Five years ago, we never could have imagined releasing this publication. When MAF first started it’s social lending program, Lending Circles, we had no idea where it would go. We were just trying out a new idea. But then that idea grew its own legs. It growing and expanding – all the way from one neighborhood in San Francisco to five U.S. states.

We’re excited to release this online magazine taking you through a tour of five years.

You can read for the first time our founder’s story. Jose Quinonez, our CEO, has an amazing story in this booklet about a young boy’s journey of opportunity and growth starting with a job at a flea market.

You’ll also find inspiring stories of lives that were changed by social lending. Read about one of our members, Christina Ruiz, who runs the amazing fashion truck in San Francisco called TopShelf Boutique (and be sure to visit her when you’re near San Francisco’s Crocker Galleria).

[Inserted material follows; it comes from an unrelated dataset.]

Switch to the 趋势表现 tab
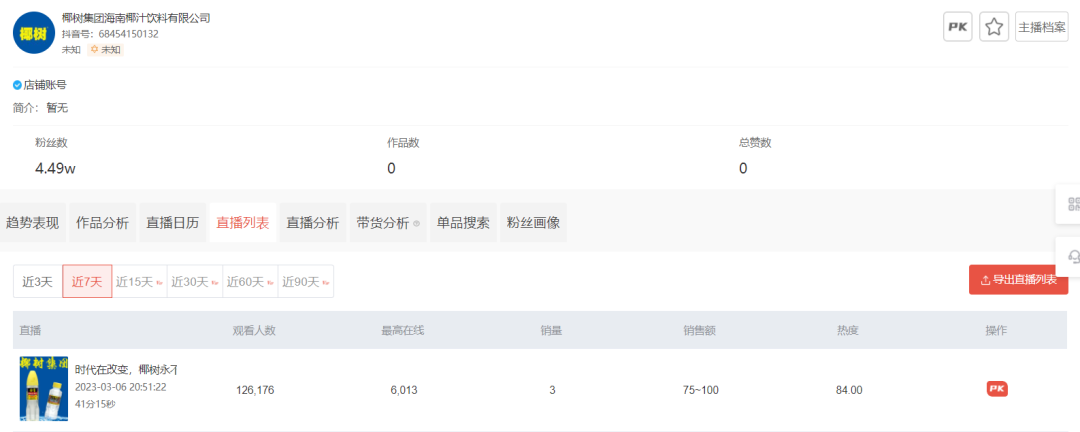Viewport: 1080px width, 432px height. click(33, 223)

Isa Hopkins wrote about her in the Grist Magazine article “Peer to Peer Lending Cuts out the Wall Street Middlemen“. For Christina, her first career as a bartender meant her finances were “cash-only”.

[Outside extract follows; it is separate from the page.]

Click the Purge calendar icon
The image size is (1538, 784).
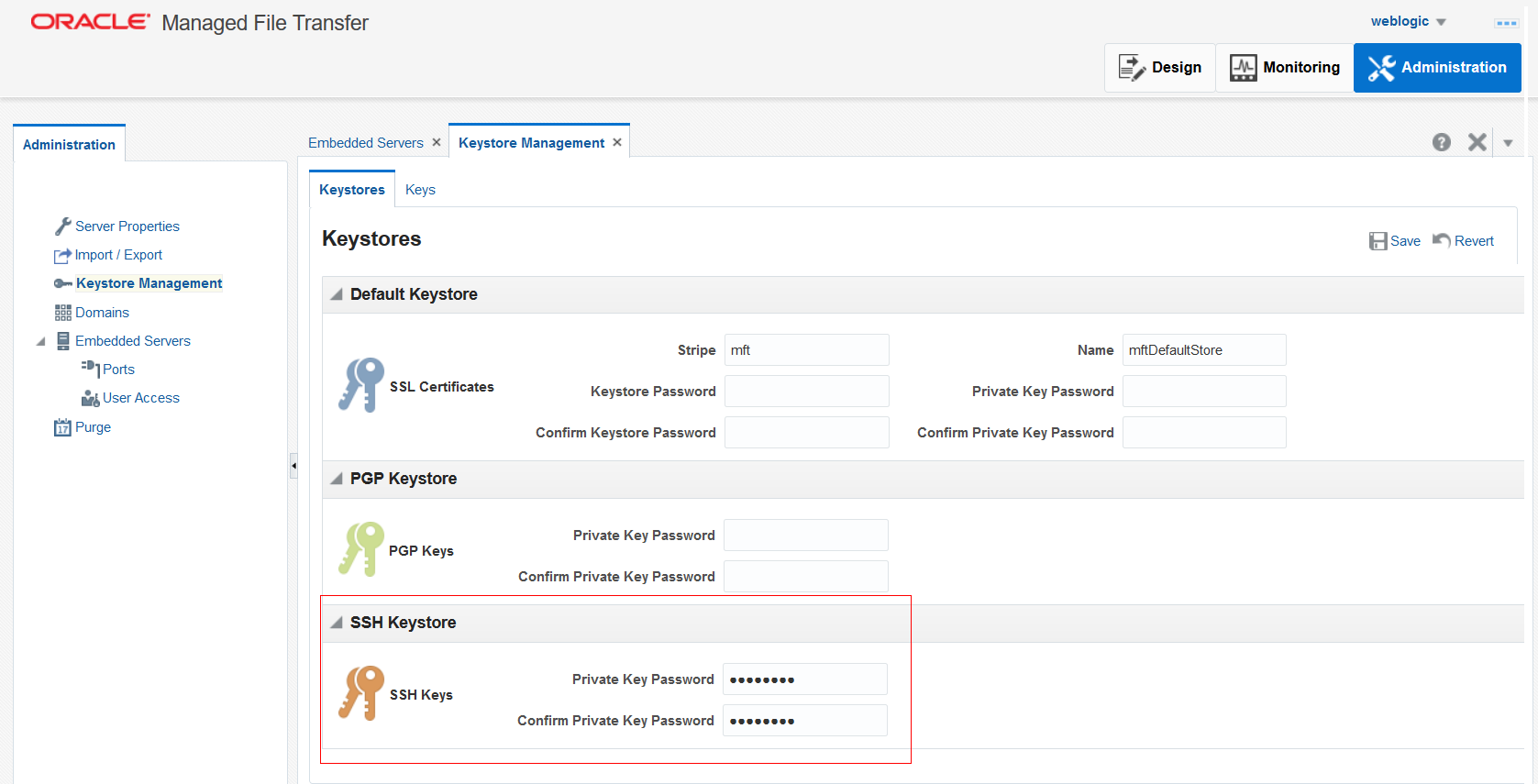point(62,427)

But what happens when a cash-only bartender wants to launch a fashion truck and needs a business loan from a bank?

You can also read about Aquilina Soriano-Versoza, the dynamic Executive Director of the Pilipino Worker’s Center in Los Angeles. Everyday she helps low-income live-in domestic workers find ways to save money from their paychecks so they’ll be OK if a job ends unexpectedly. The staff PWC is a tight-knit community who gets serious stuff done. They are our only partner who runs all of our social loan programs: Lending Circles, Lending Circles for Dreamers, Lending Circles for Citizenship and Security Deposit Loans. Their members affectionately call “Lending Circles” by its Filipino name, “Paluwagan”.   

But as everyone knows, great stories aren’t everything. Results matter, too.

That’s why you’ll also find great infographics showing how many millions people are saving by reducing high-cost debt. You’ll see average credit score increases and see what kind of a growth trajectory we’ve been on.

Where do you think we will go next?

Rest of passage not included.